You have to give it to President Nicolas Sarkozy. There seems to be no limit to his ambitions or his self-confidence. His wife leaves him on the grounds that life in the presidential palace is simply too boring for words, and he is spotted with other beautiful women in restaurants. In America, he has a love-in with President Bush, shattering hardened Gaullist prejudices. The creation of the state of Israel, he thinks, is a 20th-century miracle, and this must have brought cardiologists racing round to the Quai d’Orsay where they are quite sure that Israel is a thorough horror.

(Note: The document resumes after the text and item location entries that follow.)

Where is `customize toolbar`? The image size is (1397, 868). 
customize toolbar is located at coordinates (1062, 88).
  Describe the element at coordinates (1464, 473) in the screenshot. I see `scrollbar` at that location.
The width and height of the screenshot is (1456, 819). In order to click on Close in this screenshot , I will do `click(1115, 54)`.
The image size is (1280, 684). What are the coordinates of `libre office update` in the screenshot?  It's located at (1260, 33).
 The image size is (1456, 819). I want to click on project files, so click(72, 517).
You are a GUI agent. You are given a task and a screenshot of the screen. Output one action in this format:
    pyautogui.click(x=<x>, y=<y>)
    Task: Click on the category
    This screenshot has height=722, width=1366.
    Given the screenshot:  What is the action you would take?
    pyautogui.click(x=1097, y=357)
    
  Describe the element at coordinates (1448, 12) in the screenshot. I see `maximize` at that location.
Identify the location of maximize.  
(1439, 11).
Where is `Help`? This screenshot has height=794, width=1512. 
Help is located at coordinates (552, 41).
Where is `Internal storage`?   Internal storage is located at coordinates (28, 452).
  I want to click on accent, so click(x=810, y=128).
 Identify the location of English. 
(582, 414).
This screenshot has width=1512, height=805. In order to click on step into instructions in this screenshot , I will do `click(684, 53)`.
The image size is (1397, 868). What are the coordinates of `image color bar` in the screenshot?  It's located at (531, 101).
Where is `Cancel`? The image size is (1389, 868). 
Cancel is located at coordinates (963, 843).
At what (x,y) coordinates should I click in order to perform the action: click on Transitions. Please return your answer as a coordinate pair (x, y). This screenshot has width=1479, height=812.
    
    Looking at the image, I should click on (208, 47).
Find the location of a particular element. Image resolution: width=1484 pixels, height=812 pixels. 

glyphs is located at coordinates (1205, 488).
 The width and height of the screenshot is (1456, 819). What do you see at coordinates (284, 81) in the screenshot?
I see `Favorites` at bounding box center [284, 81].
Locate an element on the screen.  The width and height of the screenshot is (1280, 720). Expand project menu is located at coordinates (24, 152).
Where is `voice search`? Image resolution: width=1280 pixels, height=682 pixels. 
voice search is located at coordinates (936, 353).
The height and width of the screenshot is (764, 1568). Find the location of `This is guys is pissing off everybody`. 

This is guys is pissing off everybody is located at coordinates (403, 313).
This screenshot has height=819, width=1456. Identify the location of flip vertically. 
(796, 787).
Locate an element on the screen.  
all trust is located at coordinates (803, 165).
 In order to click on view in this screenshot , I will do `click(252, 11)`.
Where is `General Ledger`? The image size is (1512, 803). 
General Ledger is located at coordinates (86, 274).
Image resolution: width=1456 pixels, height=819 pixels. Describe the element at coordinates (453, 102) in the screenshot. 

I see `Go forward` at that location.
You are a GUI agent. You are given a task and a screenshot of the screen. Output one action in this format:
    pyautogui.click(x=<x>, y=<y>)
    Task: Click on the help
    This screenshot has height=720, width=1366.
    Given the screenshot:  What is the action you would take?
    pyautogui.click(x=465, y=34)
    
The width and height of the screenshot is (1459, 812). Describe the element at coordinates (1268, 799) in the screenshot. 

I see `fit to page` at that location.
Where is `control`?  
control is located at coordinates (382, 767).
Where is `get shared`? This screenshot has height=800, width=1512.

He’s also rather more than doubled his salary, a sign that he must be very sure of himself. The timing is — what shall we say — unpropitious. France is in the grip of strikes. Work more to earn more, is Sarkozy’s Stakhanovite message, and people don’t want to hear it. Half a million transport and power employees are asked to work more years for smaller pensions. Some railwaymen are currently able to retire at fifty on full pay. So the trains and subways aren’t running, columns of traffic a hundred miles long build up, the bicyclists and hikers have to make the best of it on their way to work.
At the same time students are blocking thirty of the 85 French universities, because they fear they may have to pay tuition fees and lose other privileges. Magistrates are striking in the face of a re-ordering of the courts. At the Opera, the terms of employment of the technicians were drawn up in Louis XIV’s day in 1698, and proposals to update have brought them out too. No Nutcracker Suite. Terms of employment for civil servants have hardly changed since they were drawn up by Colbert, Louis XIV’s minister who put his centralizing stamp on the country, and they’re threatening strike action too.
“Everyone to the barricades!” is the grand old cry of a grand old French tradition that also goes way back. 1968 was the last time that there was anything like real rioting, and it had a Cold War dimension on to which the Communists latched. Recently, the element of theatre has generally prevented anything much worse than cobble stones flying in the air and tear-gas fired back by the police. The government then gives way with as much grace as it can muster.
This time, things may well be different, and there may not even be much of a test of strength. The Communist trade unions have lost the appetite for class warfare, anti-capitalism and all that, and they seek compromise. A poll in the Figaro shows that 84 percent expect Sarkozy to stand firm. Spoilsport! If he wins, and succeeds in pushing through his modernizing reforms, France won’t be quite the same again.